SAN DIEGO -- At Maryland, he cried after his second game. At Georgia Tech, he nearly quit in his first season. And, now, here amid the gentle breezes and blue skies of this pro football ghost town, he merely apologized.
Beginnings never have come easy for Bobby Ross throughout most of his 27-year coaching career. His first season as head coach of the San Diego Chargers has been no different from the way it was early on in College Park or Atlanta.
"I feel more comfortable on the job on almost a daily basis," Ross said in his office at Jack Murphy Stadium on Friday. "It's going to be based on how things go."
Things have gone smoothly for Ross in the past few weeks. After an 0-4 start, the Chargers have won three straight, including Sunday's down-to-the-wire, 24-21 win over the division-leading Denver Broncos.
Until this recent turnaround, Ross had gotten off to another rocky start. In his first NFL head coaching job, he didn't like the work habits of his players on the practice field. He wasn't getting along with the local media.
And, most significantly, his team was losing. It was after the Chargers lost to the Pittsburgh Steelers last month -- a 23-6 defeat in which San Diego collapsed in the fourth quarter -- that Ross apologized to the team's fans, the city fathers, mothers and anyone else who cared to listen.
"He had told the team something to that effect in the locker room, but I didn't think he was going to say the same thing to the press outside," said Chargers general manager Bobby Beathard.
"That's the way Bobby is. He's totally honest."
Or, as longtime assistant Ralph Friedgen, now the Chargers tight ends coach, said, "With Bobby, what you see is what you get."
Not everyone feels that way. A beat reporter from the Los Angeles Times accused Ross in print of being misleading about personnel moves during the preseason, and the coach's relationship with the press has been strained since.
It startled Ross, who had good working relationships with the press while at Maryland and Georgia Tech. But Ross always has been the kind of coach who preferred watching films to trading one-liners.
"I'm not going to say that there's not an adjustment," said Beathard, who hired Ross to replace Dan Henning and become the team's ninth head coach, its third in the past five years. "But I don't think it's as big an adjustment as some people want to make you think. He's a football coach. Some guys can fit into any level, and he's one of them."
Said Ross: "Having been in pro football for four years as an assistant, there are certain things I understood about the league coming in. You don't get a rah-rah type of atmosphere. But that nTC doesn't mean you can't work on getting the right level of intensity. It's been a little bit of a struggle for me."
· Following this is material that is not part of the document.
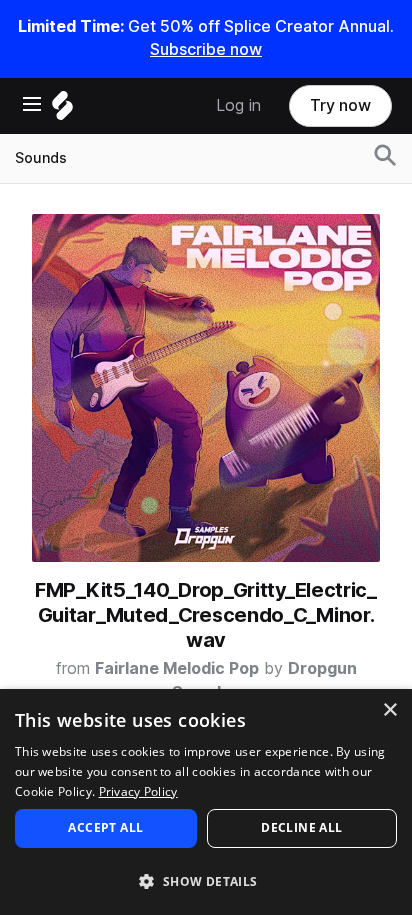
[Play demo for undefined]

The recent winning streak has helped Ross get his message across to his team. And it's readily apparent that the players respect Ross, whose work habits include 18-hour days. The words you hear from the San Diego players are similar to those spoken during the past 10 years at Maryland and Georgia Tech.
"We want to play hard for him," quarterback Stan Humphries said. "You want to win for him."
The easiest part of the transition for Ross has been his continued anonymity. Ross used to joke that he could take his daily jog around the Maryland campus and few people knew who he was. His profile got a little bigger after taking Georgia Tech from the bottom of the Atlantic Coast Conference to the top.
But in a town that seems to have a revolving door for its coaches and managers, Ross is just another ruddy face.
Though ex-college coaches have not had great success in the pros -- Lou Holtz lasted less than one season with the New York Jets after a successful stint at North Carolina State -- Ross has long been thought of as pro coaching material.
His reputation was enhanced during the four years he spent as an assistant under Marv Levy with the Kansas City Chiefs before coming to Maryland in 1982. He coached special teams and defense his first two seasons and offensive backs the last two years. It was then that Ross became intrigued by the possibility of becoming an NFL head coach.
It was why he was going to join to Levy's staff after resigning from Maryland in 1986, a move that lasted about 10 days before he took over at Georgia Tech. It was why he interviewed for the Cleveland Browns' head coaching job after leading the Yellow Jackets to a share of the national championship in 1990.
"At the time [of the Browns' offer], I didn't think it was the right move," said Ross, 55. "My mother was very sick. I was pretty happy at Georgia Tech. I felt I had a real good team coming back. When Bobby [Beathard] called last year, I thought, 'Maybe this is the time.' If I ever was going to do it, now was the time."